How long before husbands and wives have each other microchipped? It's just a matter of injecting a rice-sized unit under the skin.

Unknown said...

We all need idiocracy Tattoos. Bar codes to pay for Obamacare.

Unknown said...

Hey Deborah. :)

deborah said...

Hi April :)

Revenant said...

What purpose is this device supposed to serve, exactly?

If the kid wants to do something sneaky, he or she will leave it behind. If an adult wants to abduct them, the *adult* will leave it behind.

john said...

You can fillip buggers, or you can flip burgers. Please don't do both while at work.

Lem the artificially intelligent said...

Its all in the repetition.

Synova said...

I guess that Rev already mentioned my first thought about this.

Kids do go through a stage where they seem bound and determined to self-destruct... between crawling and age 5. Turn around and *poof* they disappear like Houdini. Even without paranoia about bad-guys I can see how a tracking device would make parents feel a little more secure.

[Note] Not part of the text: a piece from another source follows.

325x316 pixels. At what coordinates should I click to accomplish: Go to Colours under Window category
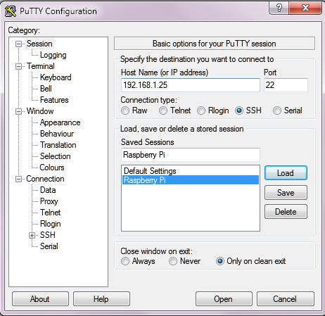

A microchip can be removed when a child is older, but letting parents use kid-leashes without public censure would be just as good an idea.

Lydia said...

letting parents use kid-leashes without public censure would be just as good an idea

Yes!

I’d always thought they were pretty horrible until my grandson became the kind of toddler who was impossible to keep from harm without one. His dashes away from mom or dad were breathtakingly quick. My daughter herself as a toddler was super-sedate in comparison. Anyway, I became a kid-leash convert overnight.